Les systèmes automatisés ne répondaient pas aux dernières normes de sécurité:
Le 737 en question avait été immobilisé pendant neuf mois l'année dernière en raison du ralentissement du trafic aérien dû à la pandémie de COVID-19. Les régulateurs de l'aviation indonésienne ont délivré un nouveau certificat de navigabilité à la mi-décembre 2020 qui lui a permis de reprendre le service.
Selon le rapport préliminaire sur le crash établi par le Comité national indonésien de la sécurité des transports ("KNKT"), les journaux de maintenance montrent que les pilotes ont signalé à plusieurs reprises des problèmes avec l'accélérateur automatique dans les jours précédant le vol fatal et que les techniciens ont tenté de rectifier le problème en nettoyant les interrupteurs et les connecteurs.
L'une des règles de sécurité introduites après la certification des anciens avions 737 exige que les systèmes automatisés d'un avion soient conçus pour permettre aux pilotes une transition en douceur si, pour une raison quelconque, ils se débrayent et reviennent au vol manuel.
Si les systèmes automatisés sont désactivés, le comportement de l'avion ne doit pas changer brusquement au point de nécessiter des compétences ou une force inhabituelles de la part du pilote pour en garder le contrôle.
Dans le cas de l'accident du Sriwijaya, après qu'un dysfonctionnement de l'automate des gaz causant une poussée inégale entre les deux moteurs ait duré un certain temps, les systèmes automatisés ont fini par se désengager.

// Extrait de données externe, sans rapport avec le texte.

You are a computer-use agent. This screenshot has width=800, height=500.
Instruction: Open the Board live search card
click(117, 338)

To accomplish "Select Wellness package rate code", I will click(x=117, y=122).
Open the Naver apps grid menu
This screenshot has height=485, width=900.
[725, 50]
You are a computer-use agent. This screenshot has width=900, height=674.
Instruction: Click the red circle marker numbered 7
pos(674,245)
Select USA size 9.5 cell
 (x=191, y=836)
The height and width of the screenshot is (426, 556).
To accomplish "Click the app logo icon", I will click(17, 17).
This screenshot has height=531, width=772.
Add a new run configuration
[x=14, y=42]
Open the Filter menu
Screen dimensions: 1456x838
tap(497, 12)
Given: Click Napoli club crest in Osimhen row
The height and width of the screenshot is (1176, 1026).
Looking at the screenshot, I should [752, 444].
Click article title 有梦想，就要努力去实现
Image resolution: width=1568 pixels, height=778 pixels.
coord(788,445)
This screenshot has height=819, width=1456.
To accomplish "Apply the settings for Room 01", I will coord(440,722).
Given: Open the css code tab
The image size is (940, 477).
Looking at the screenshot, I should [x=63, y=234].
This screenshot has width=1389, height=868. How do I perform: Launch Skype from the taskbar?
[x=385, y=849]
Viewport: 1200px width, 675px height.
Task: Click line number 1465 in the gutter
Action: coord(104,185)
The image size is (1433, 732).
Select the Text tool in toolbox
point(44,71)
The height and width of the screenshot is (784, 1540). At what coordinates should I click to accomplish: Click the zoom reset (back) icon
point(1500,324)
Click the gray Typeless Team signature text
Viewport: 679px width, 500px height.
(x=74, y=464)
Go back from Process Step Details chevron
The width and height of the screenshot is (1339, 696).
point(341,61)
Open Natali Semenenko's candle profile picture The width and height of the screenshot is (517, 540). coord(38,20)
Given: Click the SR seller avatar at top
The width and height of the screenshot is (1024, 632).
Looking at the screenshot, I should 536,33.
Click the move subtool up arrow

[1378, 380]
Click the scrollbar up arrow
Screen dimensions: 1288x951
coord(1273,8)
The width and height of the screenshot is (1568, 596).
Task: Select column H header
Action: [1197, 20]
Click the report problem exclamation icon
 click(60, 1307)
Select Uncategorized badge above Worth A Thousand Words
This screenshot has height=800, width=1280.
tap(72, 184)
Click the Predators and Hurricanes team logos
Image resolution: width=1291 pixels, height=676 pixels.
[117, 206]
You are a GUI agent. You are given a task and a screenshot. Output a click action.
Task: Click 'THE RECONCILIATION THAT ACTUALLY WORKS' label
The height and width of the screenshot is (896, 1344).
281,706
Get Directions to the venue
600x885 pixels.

L'avion s'est immédiatement incliné à un angle de 45 degrés et les pilotes ont perdu le contrôle, selon le rapport préliminaire.
Joe Jacobsen, un ancien ingénieur de sécurité de la FAA qui a publiquement critiqué la certification du 737 MAX par la FAA juste avant de prendre sa retraite le mois dernier, a déclaré dans une interview jeudi que cela suggère que le système de pilotage automatique du jet "gérait la faute, jusqu'à ce qu'il lâche prise", après quoi l'avion a brusquement basculé.
Jusqu'à ce moment-là , a-t-il ajouté, le pilote automatique aurait compensé la poussée inégale entre les moteurs en déplaçant la gouverne de direction et les bords de fuite des ailes (ailerons) pour empêcher l'avion de faire un lacet ou de rouler sur le côté.
"En fait, le système masque le problème jusqu'à ce qu'il se déclenche, jusqu'à ce qu'il n'ait plus d'autorité, puis il se déclenche et place l'avion dans une mauvaise situation", a déclaré M. Jacobsen. "Ce n'est plus autorisé aujourd'hui, mais c'était dans l'ancienne base de certification du 737-500".
Lorsqu'il était à la FAA, M. Jacobsen a fait pression pendant plus de dix ans, sans succès, pour qu'une seule des normes de sécurité plus strictes concernant les systèmes automatisés soit appliquée rétroactivement aux anciens 737.
Lors d'un entretien avec le Seattle Times en février, M. Jacobsen a décrit un problème d'automanette qui a contribué au crash de l'ET302 et a ensuite mentionné son inquiétude concernant le crash du Sriwijaya.
Il n'a pas été impliqué dans l'enquête sur le crash de Sriwijaya ni dans la plainte déposée jeudi.
Le rapport décrit une perte de contrôle:
Le rapport préliminaire sur le crash indique que lorsque l'avion a atteint 8 150 pieds, la manette des gaz du moteur gauche s'est déplacée vers l'arrière, réduisant la poussée de ce moteur, tandis que la manette de poussée droite est restée dans sa position.
Cela suggère que le système d'automanette de droite était bloqué, selon l'action en justice.
Alors que l'avion continuait à monter à 10 000 pieds, "le levier de poussée du moteur gauche a continué à diminuer. Le levier de poussée du moteur droit est resté en position", indique le rapport de KNKT.